Technology and fragmentation

Part 4 of 5

Technology and fragmentation

The analytics stack is the set of technologies that move data from source systems into something your team can query, model, and act on. Getting the stack right matters — but it's easy to over-invest in tools before you're clear on the questions you need to answer.

Core layers

Storage — Where data lives: data warehouses (Snowflake, BigQuery, Redshift, etc.) or data lakes. Choice depends on volume, structure, and how you'll query.

Transformation — Turning raw data into clean, modelled datasets. SQL-based tools (dbt, etc.) or low-code platforms. This is where a lot of "data quality" work happens.

Orchestration — Scheduling and dependency management so pipelines run in the right order and failures are visible.
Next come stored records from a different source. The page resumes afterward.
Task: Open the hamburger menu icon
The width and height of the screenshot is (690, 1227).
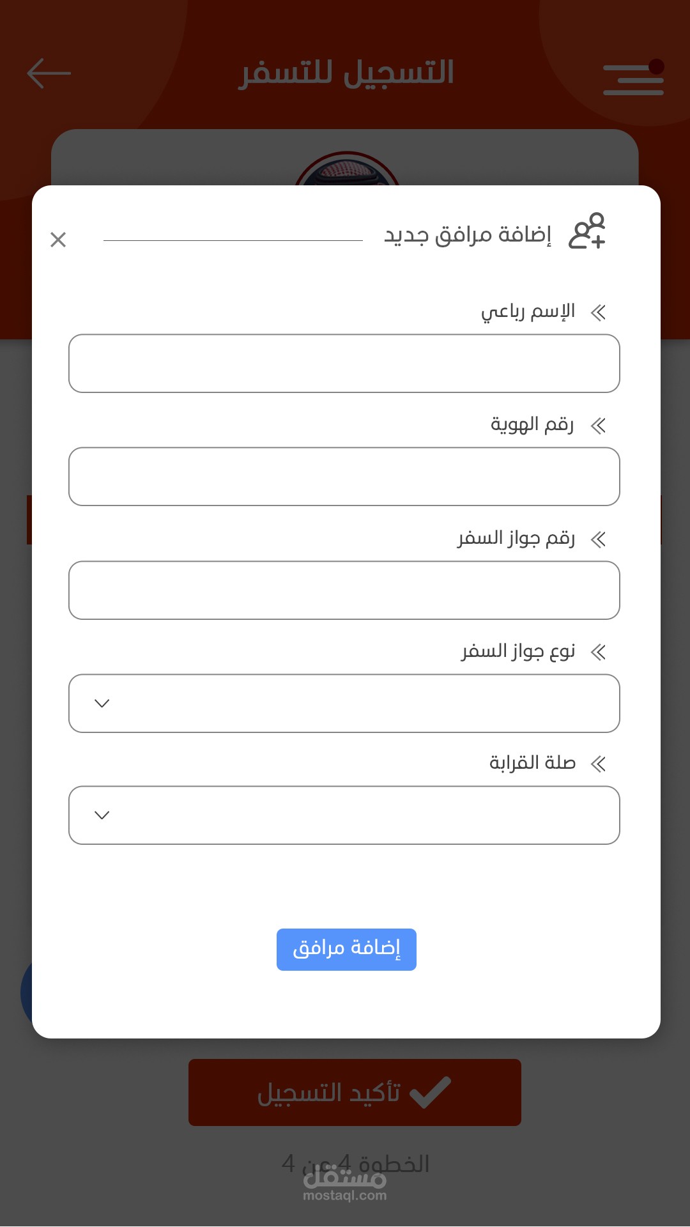Action: pyautogui.click(x=633, y=79)
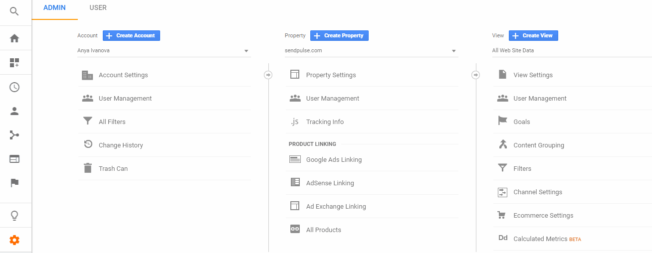Screen dimensions: 652x253
Task: Click the Create Property button
Action: tap(339, 36)
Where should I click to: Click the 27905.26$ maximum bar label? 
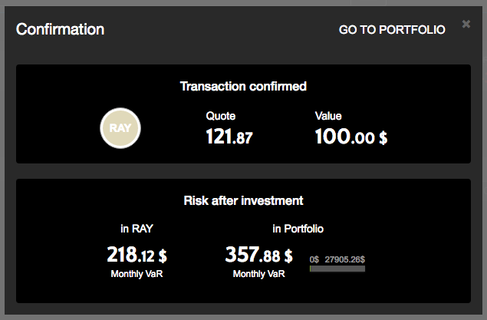pos(344,259)
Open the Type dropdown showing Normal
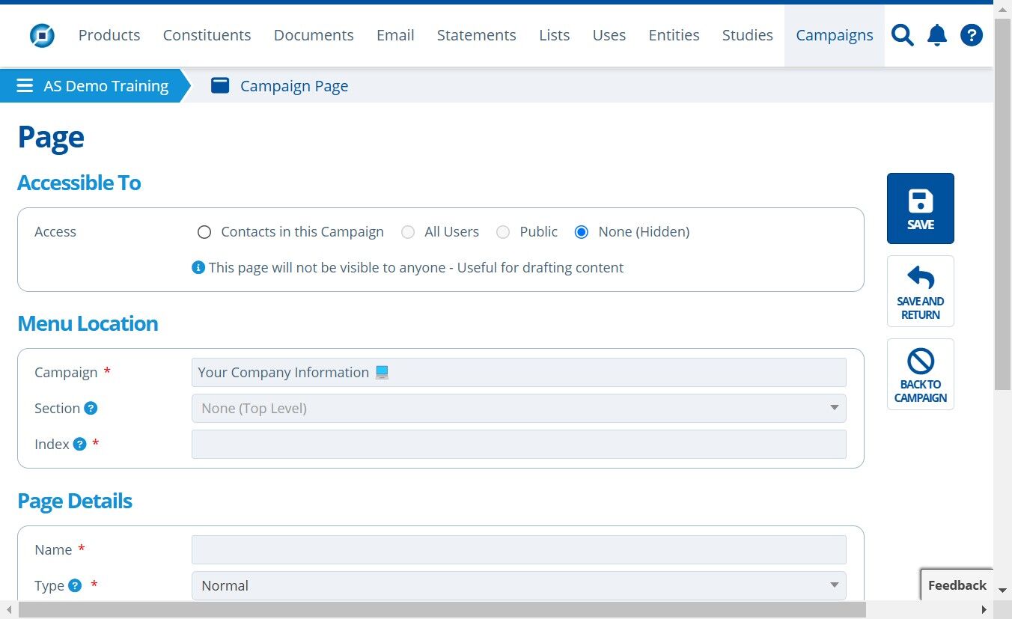This screenshot has height=619, width=1012. (519, 585)
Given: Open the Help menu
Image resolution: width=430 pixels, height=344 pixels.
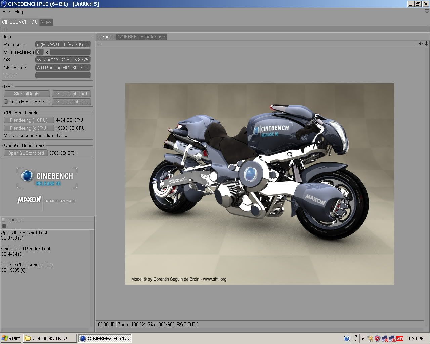Looking at the screenshot, I should click(19, 12).
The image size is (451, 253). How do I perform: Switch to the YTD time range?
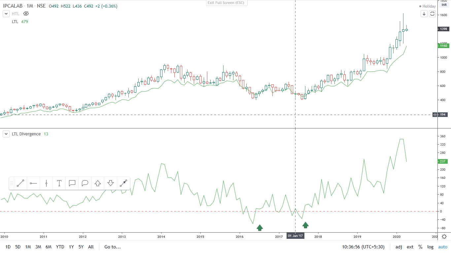[x=60, y=247]
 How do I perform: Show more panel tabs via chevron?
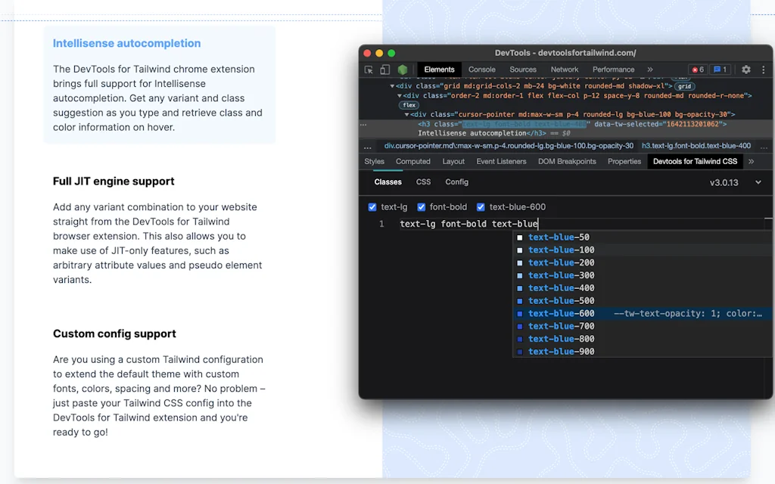pyautogui.click(x=649, y=69)
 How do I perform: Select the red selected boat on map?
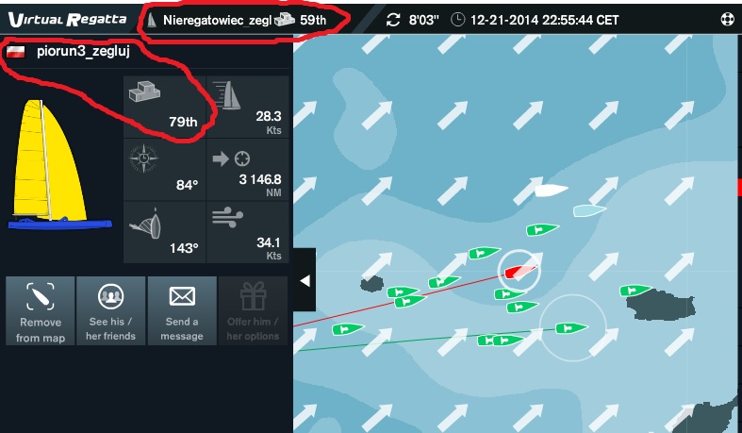(520, 271)
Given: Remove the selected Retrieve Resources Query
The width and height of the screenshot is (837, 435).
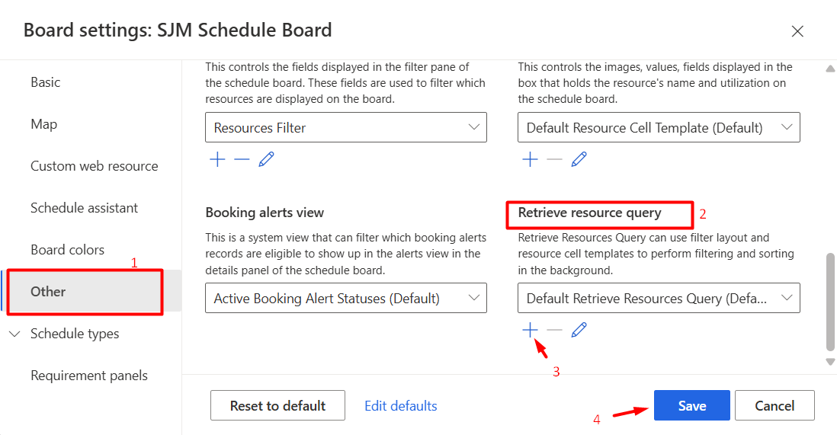Looking at the screenshot, I should pyautogui.click(x=555, y=330).

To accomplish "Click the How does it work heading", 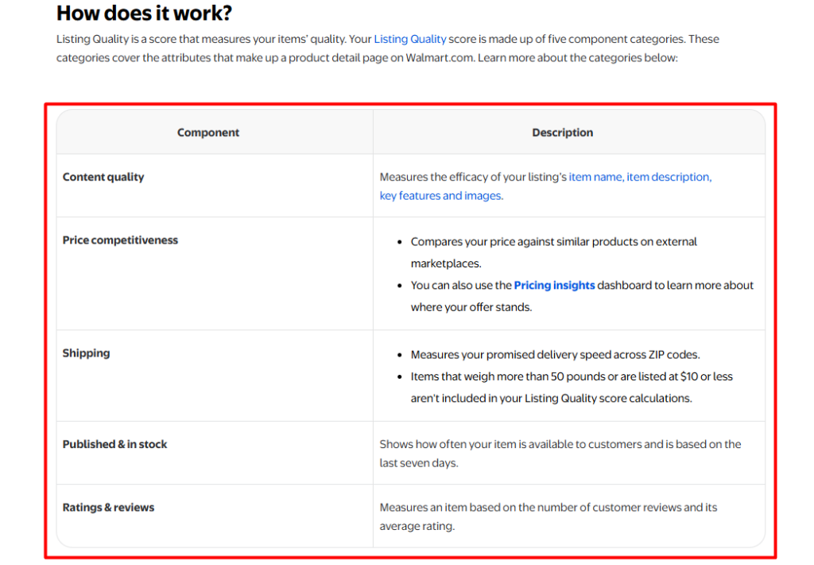I will [145, 14].
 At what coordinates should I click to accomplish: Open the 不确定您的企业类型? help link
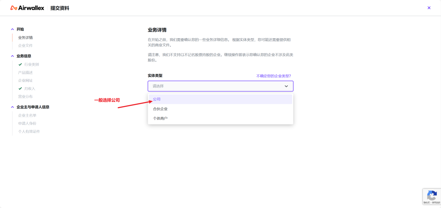(x=274, y=76)
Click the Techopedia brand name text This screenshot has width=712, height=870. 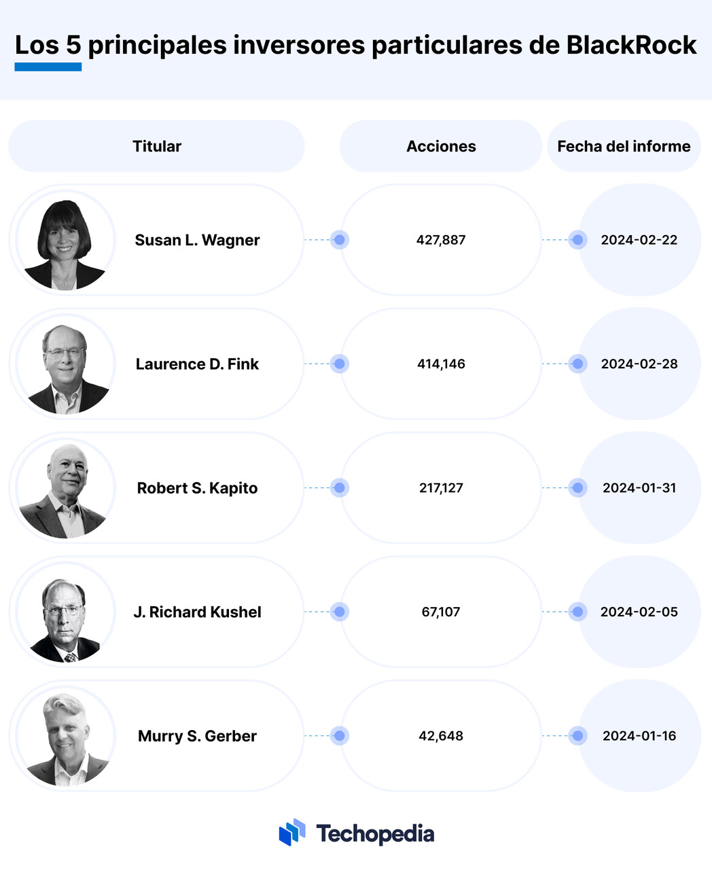[375, 834]
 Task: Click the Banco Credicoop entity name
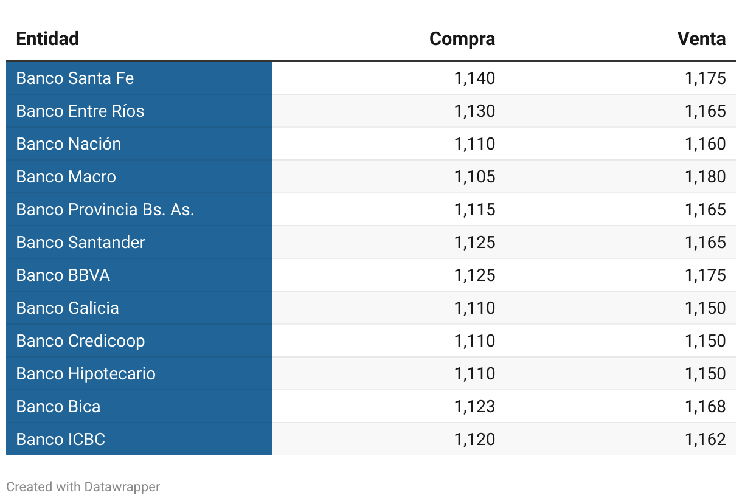coord(80,341)
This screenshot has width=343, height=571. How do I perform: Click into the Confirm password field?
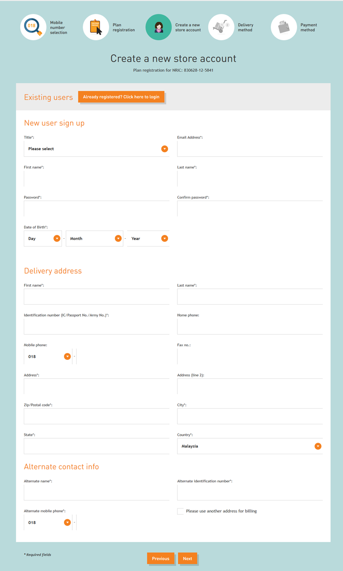click(249, 209)
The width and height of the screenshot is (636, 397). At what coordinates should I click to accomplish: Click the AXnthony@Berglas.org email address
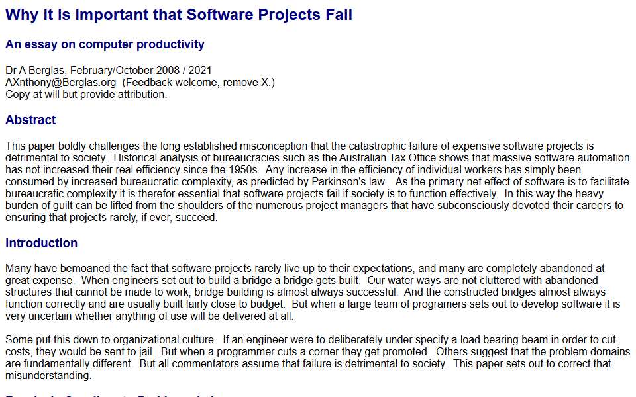click(x=61, y=82)
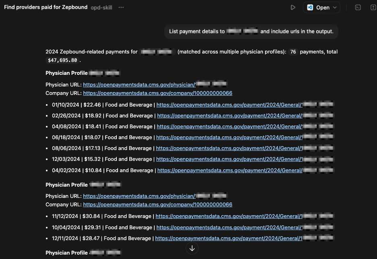Open the 12/11/2024 payment link for $28.47
This screenshot has width=377, height=259.
tap(229, 238)
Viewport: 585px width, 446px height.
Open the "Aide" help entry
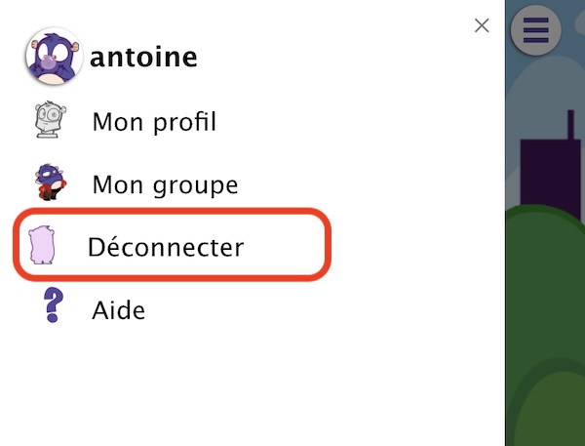[x=119, y=310]
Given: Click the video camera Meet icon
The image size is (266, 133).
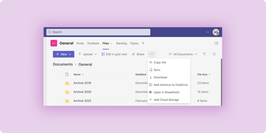Looking at the screenshot, I should [x=216, y=43].
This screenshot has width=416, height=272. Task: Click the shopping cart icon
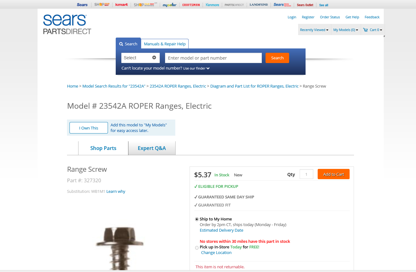[x=365, y=30]
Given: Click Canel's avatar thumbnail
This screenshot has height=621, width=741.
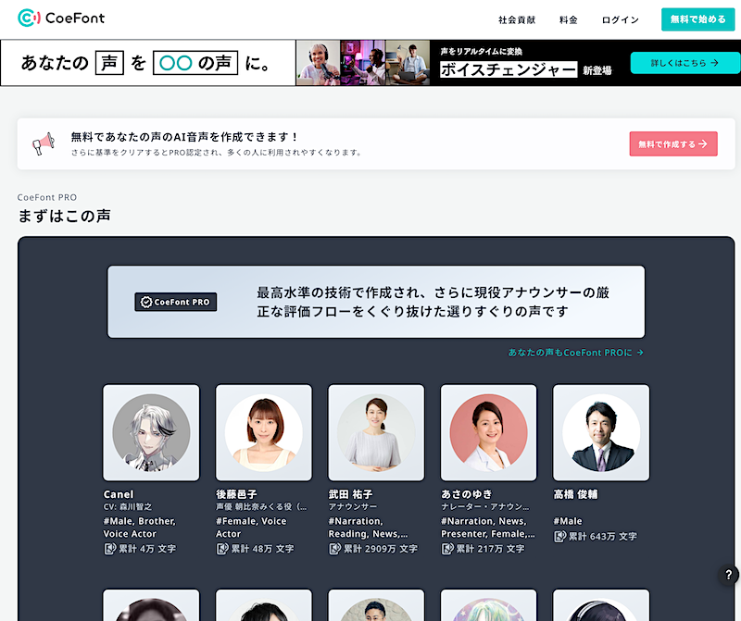Looking at the screenshot, I should tap(150, 432).
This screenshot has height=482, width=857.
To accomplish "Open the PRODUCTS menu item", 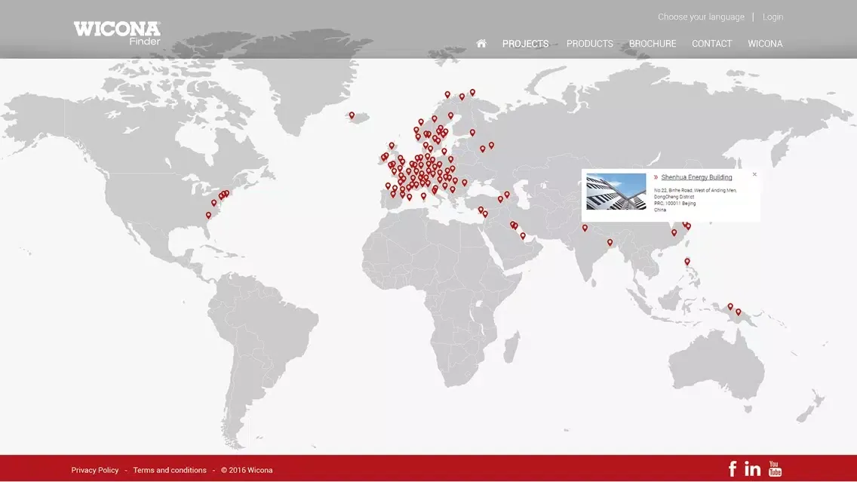I will [590, 44].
Consumption — How users and systems access the data: BI tools, APIs, reverse ETL, or agentic platforms that query the warehouse directly.

Fit for purpose

The right stack depends on your team size, data volume, and how much you rely on self-serve vs centralised delivery. Start with the decisions you need to support, then choose tools that get you there without unnecessary complexity.

Handling fragmentation

Analytics tooling tends to fragment: different teams adopt different BI tools, pockets of the business spin up their own pipelines, and new platforms get added without retiring old ones. The result is duplicated effort, inconsistent definitions, and data that's hard to trust across the organisation.

What helps:

  • Standards before tools — Agree on a small set of canonical sources, metrics, and ways of working before layering on more technology. A single well-governed warehouse beats multiple siloed marts.
  • Consolidate when the pain is real — Don't consolidate for its own sake. When fragmentation is blocking decisions (e.g. "we can't compare regions because they use different tools") or creating unacceptable risk (e.g. no single view of customer), that's when to invest in convergence.
  • Ownership and governance — Someone needs to own the stack and the standards: what goes in the warehouse, how it's transformed, who can publish reports, and when a new tool is allowed. In larger teams, that's often the analytics product or platform owner (see Team roles).

The goal is enough consistency that the organisation can trust and reuse analytics, without locking everything down so tightly that teams can't move fast.